The word "library" used to conjure an image of a big brick building full of books where you had to be quiet all the time, but thanks to the internet, it's now a whole lot less specific. Take, for example, the Little Free Libraries that are springing up in neighborhoods all over the world. Anyone can download plans for a Little Free Library, build it, and fill it with books they want to share with their community. We've collected a few such projects on this map.
Resources distributed by a library now extend far beyond books too. Seed libraries store, catalogue, and share seeds, while tool libraries lend tools and other equipment out to members of the community. And some libraries have no physical presence whatsoever, such as sound libraries, which compile and share digital archives. Tons more examples of outstanding libraries are viewable using our Library tag.
We wanted an update on the state of libraries, so we spoke to a few creators who have firsthand experience creating or managing them.
Kauser Razvi looked at the vacant lots in Cleveland, where she resides with her family, and saw an opportunity. She started a program called Literary Lots, which transforms those lots into interactive educational spaces for children, in an effort to bring books off the page.
At his first architecture job after finishing school, Edward Boatman had trouble locating visual communication assets for his projects. That inspired him to co-found The Noun Project, a crowdsourced visual dictionary of over 100,000 symbols and icons.
Leslie Davol co-founded and runs a nonprofit called The Uni Project with her husband, Sam. The Uni is a portable reading room, intended to instantaneously transform nearly any public space into a library.
The Henry Miller Library in Big Sur, California, was founded in 1981, and Assistant Director Mike Scutari has worked there for the past five years. The Library is a nonprofit arts center and book store, and hosts all manner of community-centric events in their outdoor amphitheater.
What is a library?

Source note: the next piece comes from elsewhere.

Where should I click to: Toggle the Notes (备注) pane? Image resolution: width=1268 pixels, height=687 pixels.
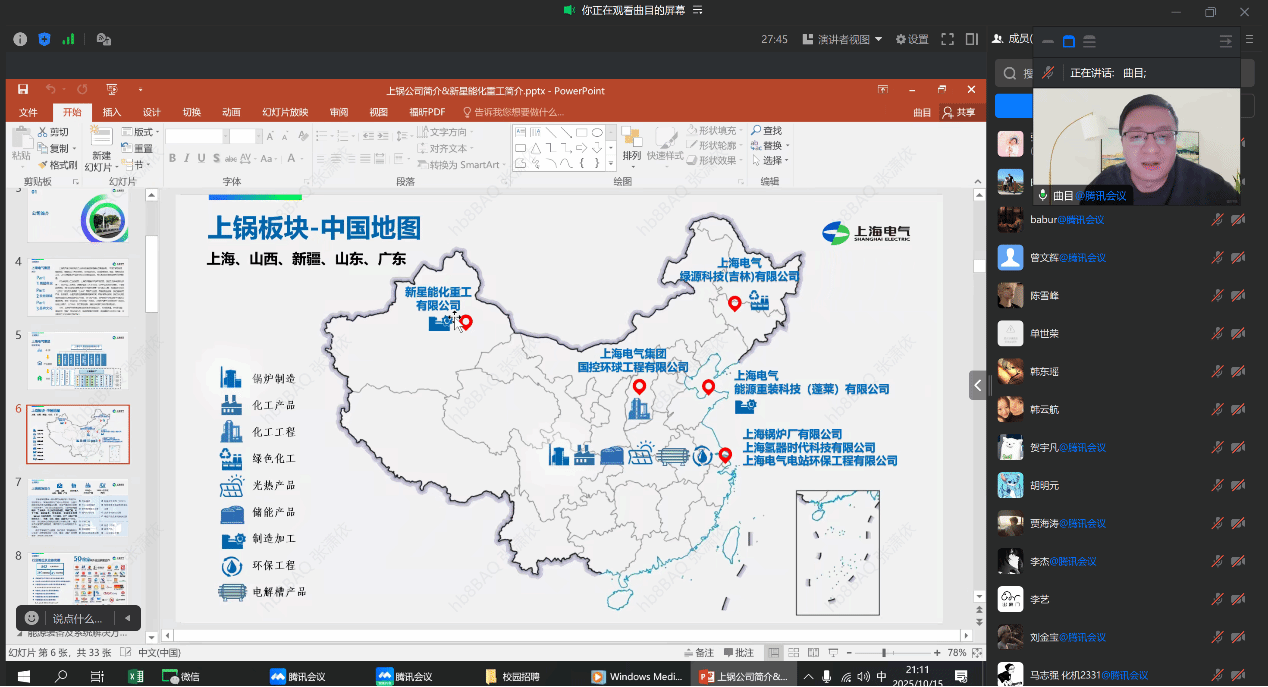point(698,652)
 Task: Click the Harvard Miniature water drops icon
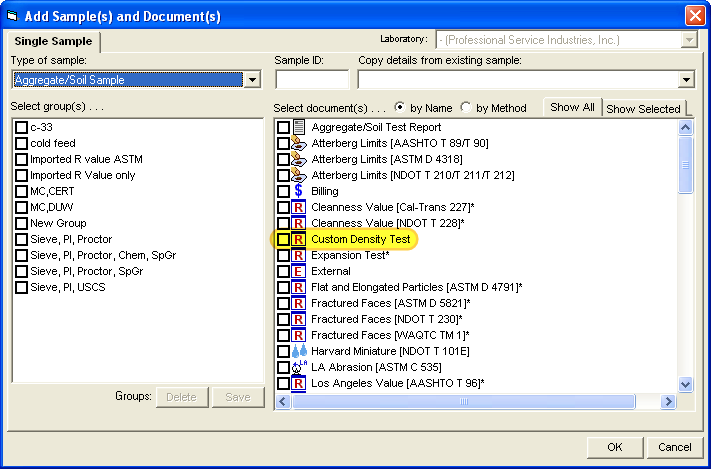pos(298,351)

How would you define it?
Mike: We'd consider a library a collection of books — that's the baseline. But a library can also reflect the spirit of the community it serves or exude a particular sense of experience, depending on how it's curated.
Edward: A library is a resource to help humans find, locate, and ultimately use different types of media.
Kauser: A library is a place for communities to gather, where you can learn, seek information, gain knowledge, and seek access to things there aren’t available from another source.
Leslie: Public libraries do so many things these days: cultural programming, social services, maker spaces, tool shares, cafes. And, of course, Internet access. Sometimes they still have books too.
What's so important about libraries?
Leslie: Libraries embed some of our most cherished values in an actual place—a place that you can enter without having to pay, alongside people from all walks of life, where you can learn something and improve yourself. Try this: imagine deleting all libraries from the city. What remaining places would offer this combination of real services and symbolic importance? Without libraries, our society feels dramatically diminished.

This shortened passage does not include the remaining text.